China’s communists ‘are afraid of Our Lady of Fatima’
The retired bishop of Hong Kong, Cardinal Joseph Zen Ze-kiun, visiting the German Marian shrine at Kevelaer, spoke with international Catholic charity Aid to the Church in Need on the situation of the Church in China.
By Berthold Pelster
Over the last four decades, the People’s Republic of China has undergone enormous social change. The country has grown prodigiously to become an economic and technological world power. What role does communist ideology still play in this process today?
The leadership in China never really took communist ideology very seriously. Instead, Chinese communism is a form of unbridled imperialism. Rampant corruption, also within the party, attests to this. Everything is about power. Absolute obedience to state leadership is the only thing that counts. And through the opening up of the economic sector and growing affluence, this is all just getting worse. Wealth fuels corruption to ever greater levels.
Political observers say that the human rights situation has actually deteriorated under the current president, Xi Jinping. Do you agree?
In the beginning, I had high hopes because the president took action against corruption in the government and society. But it very quickly became evident that he was also only interested in power. People who are fighting for human rights are suppressed, persecuted, humiliated and convicted in propaganda trials overseen by his government.
Can you tell us something about the current status of the negotiations between the Chinese leadership and the Holy See?
Unfortunately, little is known about these talks. There are still a lot of other problems. I expect that the talks will still take a long time. In my opinion, the state leadership will not accept any other outcome than the subjugation of the Church to the leadership of the Communist Party. Bishops of the underground Church, for example, were forced to attend political training courses during Holy Week and could therefore not celebrate the liturgy with believers. Pope Benedict XVI spoke of reconciliation in his letter to the Catholics in China in 2007—for him, this largely meant spiritual reconciliation. But much still needs to be done!
That sounds very pessimistic. What do you expect will happen to Christianity in China?
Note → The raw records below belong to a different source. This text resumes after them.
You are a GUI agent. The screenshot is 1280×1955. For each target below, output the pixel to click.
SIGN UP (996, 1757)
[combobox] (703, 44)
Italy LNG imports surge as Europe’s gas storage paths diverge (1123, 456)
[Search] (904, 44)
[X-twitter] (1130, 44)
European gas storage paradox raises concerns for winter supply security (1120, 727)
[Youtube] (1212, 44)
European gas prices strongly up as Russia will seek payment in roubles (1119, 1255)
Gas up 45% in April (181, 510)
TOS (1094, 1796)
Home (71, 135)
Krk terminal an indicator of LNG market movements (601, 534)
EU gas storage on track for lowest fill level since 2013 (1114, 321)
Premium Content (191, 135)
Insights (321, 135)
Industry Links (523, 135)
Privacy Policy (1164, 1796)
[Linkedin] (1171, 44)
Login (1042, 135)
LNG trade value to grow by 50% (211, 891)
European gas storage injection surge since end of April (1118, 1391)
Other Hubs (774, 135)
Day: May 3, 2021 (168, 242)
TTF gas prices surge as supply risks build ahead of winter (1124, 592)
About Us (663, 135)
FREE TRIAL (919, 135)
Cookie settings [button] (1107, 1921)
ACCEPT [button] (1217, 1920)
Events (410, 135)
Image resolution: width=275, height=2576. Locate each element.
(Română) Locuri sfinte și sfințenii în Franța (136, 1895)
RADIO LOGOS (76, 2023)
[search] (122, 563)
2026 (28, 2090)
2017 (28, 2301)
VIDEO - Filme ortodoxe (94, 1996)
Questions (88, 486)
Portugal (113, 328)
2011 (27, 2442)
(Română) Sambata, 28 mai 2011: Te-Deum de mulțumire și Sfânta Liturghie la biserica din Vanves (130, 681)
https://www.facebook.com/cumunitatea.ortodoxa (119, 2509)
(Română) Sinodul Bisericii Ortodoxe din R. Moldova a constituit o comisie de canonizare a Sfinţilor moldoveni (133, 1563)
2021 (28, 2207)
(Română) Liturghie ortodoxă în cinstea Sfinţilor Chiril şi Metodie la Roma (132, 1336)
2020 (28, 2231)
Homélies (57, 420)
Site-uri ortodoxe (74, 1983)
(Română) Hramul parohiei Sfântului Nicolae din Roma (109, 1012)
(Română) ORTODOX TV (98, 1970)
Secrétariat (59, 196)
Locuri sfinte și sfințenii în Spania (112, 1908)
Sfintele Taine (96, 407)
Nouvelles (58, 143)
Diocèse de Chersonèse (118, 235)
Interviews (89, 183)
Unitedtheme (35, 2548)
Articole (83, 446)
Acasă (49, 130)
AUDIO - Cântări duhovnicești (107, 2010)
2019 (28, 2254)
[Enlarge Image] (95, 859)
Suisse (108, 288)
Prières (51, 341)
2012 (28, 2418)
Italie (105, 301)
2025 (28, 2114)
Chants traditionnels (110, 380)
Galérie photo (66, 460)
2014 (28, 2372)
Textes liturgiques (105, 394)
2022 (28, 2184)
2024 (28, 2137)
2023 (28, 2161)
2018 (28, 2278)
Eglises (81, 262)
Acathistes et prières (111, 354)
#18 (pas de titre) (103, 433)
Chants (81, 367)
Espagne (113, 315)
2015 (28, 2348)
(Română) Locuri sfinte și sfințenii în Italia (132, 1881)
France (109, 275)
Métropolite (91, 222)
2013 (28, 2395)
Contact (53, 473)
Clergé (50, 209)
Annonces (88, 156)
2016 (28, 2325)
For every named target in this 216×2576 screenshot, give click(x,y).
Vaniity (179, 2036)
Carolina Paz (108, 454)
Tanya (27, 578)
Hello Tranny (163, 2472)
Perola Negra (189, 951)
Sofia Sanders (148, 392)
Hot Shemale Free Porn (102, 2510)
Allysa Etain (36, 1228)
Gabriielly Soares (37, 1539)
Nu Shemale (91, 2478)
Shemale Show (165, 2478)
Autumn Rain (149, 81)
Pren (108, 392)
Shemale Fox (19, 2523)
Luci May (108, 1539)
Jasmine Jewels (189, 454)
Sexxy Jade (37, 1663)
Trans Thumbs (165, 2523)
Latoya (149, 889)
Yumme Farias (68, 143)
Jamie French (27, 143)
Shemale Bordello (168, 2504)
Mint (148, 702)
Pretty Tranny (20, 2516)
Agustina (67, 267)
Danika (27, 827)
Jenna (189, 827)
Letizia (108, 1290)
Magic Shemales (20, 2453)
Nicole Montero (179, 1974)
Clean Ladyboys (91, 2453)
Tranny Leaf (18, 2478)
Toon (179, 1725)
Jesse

Everything depends on whether we manage to live our faith authentically—without making a lot of compromises. There are Christians in China who bravely advocate for a better society. However, many of them are in prison! Should communism fall one day, then the Catholics should be among the first to build up a new China. However, that only works if Catholics have not already squandered their credibility beforehand by making lazy compromises with the communist leadership.
This month of May marks the centenary of the appearances of Our Lady at Fatima. The messages of Our Lady there warned about the godless ideology of communism. Are Catholics in China aware of these messages?
Of course! All of us have heard of the messages of Fatima. Even the communists! They make them very anxious. The communists are actually afraid of Our Lady of Fatima! The whole situation is becoming ludicrous: for example, the communists have nothing against you bringing pictures of Maria Immaculata or depictions of the miraculous image featuring “Mary, Help of Christians” into China from abroad. Pictures of “Our Lady of Fatima,” on the other hand, are not allowed. Authorities consider the events in Fatima to be “anti-communist.” That is of course nothing but the truth!
The veneration of Mary under the title “Help of Christians” also holds special meaning for China: on its feast day, May 24, the Catholic Church holds a worldwide prayer day for the Church in China. Pope Benedict XVI introduced this day in 2007. What is the significance of this day of prayer?
The veneration of Our Lady under the title “Help of Christians” is deeply rooted all over China and has been so for a long time. This title not only refers to help for individual believers, but also to help for the Church as a whole. The chief danger in China today is materialistic atheism. Unfortunately, this day of prayer—which is valid for the Catholic Church all over the world—is far too little known. It is not taken seriously enough.